Следующие несколько листков, видимо, отсутствовали.
«— Ложь не случайна, — говорил он мне. — Всегда вдумывайтесь в лживые бредни, наветы, клевету, легенды; в них упакована истина, которую, пытаясь скрыть, открывают, выдавая себя при этом с головой.
— Герострата забудут, — говорил он, — а храм сожженный во всяком пламени из пепла восстанет, когда время придет».
«Да, говорил он, многие ездили в Финляндию, чтобы додумать то, что не могли додумать в Петербурге, не один Мандельштам; не за экзотикой, но и за ней тоже.
Ведь как легко, как просто: час на поезде — и ты уже в другой стране, вот находка для вчерашнего школьника! Один из гумилевских студийцев, самый талантливый, напишет потом: «Он хотел в Испанию, но не в географическую, а в такую, какой и на свете-то нет».
«Гумилев в Териоках чувствовал себя как рыба в воде, даже и натурально в воде очутившись, притом ледяной, когда побежал он за брошенной на лед перчаткой Войтинской, припай был хрупок, лед тонок.

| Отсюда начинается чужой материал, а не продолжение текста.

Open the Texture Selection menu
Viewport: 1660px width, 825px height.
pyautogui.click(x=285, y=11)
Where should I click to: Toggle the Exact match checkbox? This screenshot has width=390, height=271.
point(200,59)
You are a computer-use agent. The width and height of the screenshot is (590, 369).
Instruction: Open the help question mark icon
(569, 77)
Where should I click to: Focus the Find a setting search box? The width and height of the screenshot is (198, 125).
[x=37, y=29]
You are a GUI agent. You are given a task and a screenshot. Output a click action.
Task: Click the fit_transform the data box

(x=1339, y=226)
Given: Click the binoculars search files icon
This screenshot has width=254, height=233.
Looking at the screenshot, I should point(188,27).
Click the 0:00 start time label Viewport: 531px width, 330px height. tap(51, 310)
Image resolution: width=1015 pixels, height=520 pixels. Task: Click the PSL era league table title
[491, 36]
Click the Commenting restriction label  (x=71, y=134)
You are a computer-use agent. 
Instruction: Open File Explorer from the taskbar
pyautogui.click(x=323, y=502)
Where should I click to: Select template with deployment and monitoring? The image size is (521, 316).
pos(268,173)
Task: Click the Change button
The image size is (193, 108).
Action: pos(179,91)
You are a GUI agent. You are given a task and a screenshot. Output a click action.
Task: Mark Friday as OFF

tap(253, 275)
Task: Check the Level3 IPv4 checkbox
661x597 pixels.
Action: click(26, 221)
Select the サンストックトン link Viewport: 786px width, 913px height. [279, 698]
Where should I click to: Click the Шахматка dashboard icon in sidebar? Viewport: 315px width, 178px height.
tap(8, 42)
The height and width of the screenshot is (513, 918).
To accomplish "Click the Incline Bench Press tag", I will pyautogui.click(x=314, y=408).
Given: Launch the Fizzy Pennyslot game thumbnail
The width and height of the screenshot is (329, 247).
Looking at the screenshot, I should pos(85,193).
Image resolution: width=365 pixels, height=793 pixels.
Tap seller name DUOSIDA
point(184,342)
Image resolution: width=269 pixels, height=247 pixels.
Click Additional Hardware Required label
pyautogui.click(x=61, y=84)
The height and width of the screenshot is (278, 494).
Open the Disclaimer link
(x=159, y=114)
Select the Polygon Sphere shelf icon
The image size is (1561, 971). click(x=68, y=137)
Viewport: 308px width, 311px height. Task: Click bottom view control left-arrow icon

Но лучше всего было там в театральное лето его первого настоящего романа».
Небесный шатер завис над головами, в териокском его шапито играли актеры, гуляли вздернувшие гребешки моллюски, отцветали чухонские розы, обитал призрак казненного несколько столетий назад контрабандиста Антти, забредавшего с названной его именем Антинкату в любой дом, особенно в этот, со скрипящими половицами, напоминавшими трапы лесенками, клетушками балконов, раздвоенными фасадами, форменный Янус, северный фасад не похож на южный. По всем статьям дом должен был стоять перед полосою пляжного песка, однако он был отодвинут в глубину дюн, как и соседствующее с ним казино, окружен парком, и у него было несколько имен, словно у актера или у заговорщика (о блатарях в те времена никто ничего не знал).
Дом стоял в парке, хотя должен был стоять на берегу окнами на залив. Когда актеры, снимавшиеся возле северного фасада (доктор Дапертутто в шезлонге в центре, жена и дочери за правым плечом, Ольга, которой посвятил он один из своих спектаклей, за левым, антрепренер в профиль, Любовь Дмитриевна в немыслимом чепце анфас), увидели фотографию, всем померещилось одно и то же: дом уподобился избушке Бабы Яги, переместился, повернулся, фотограф должен был бы снимать их стоя спиной к Маркизовой луже, увязая в песке.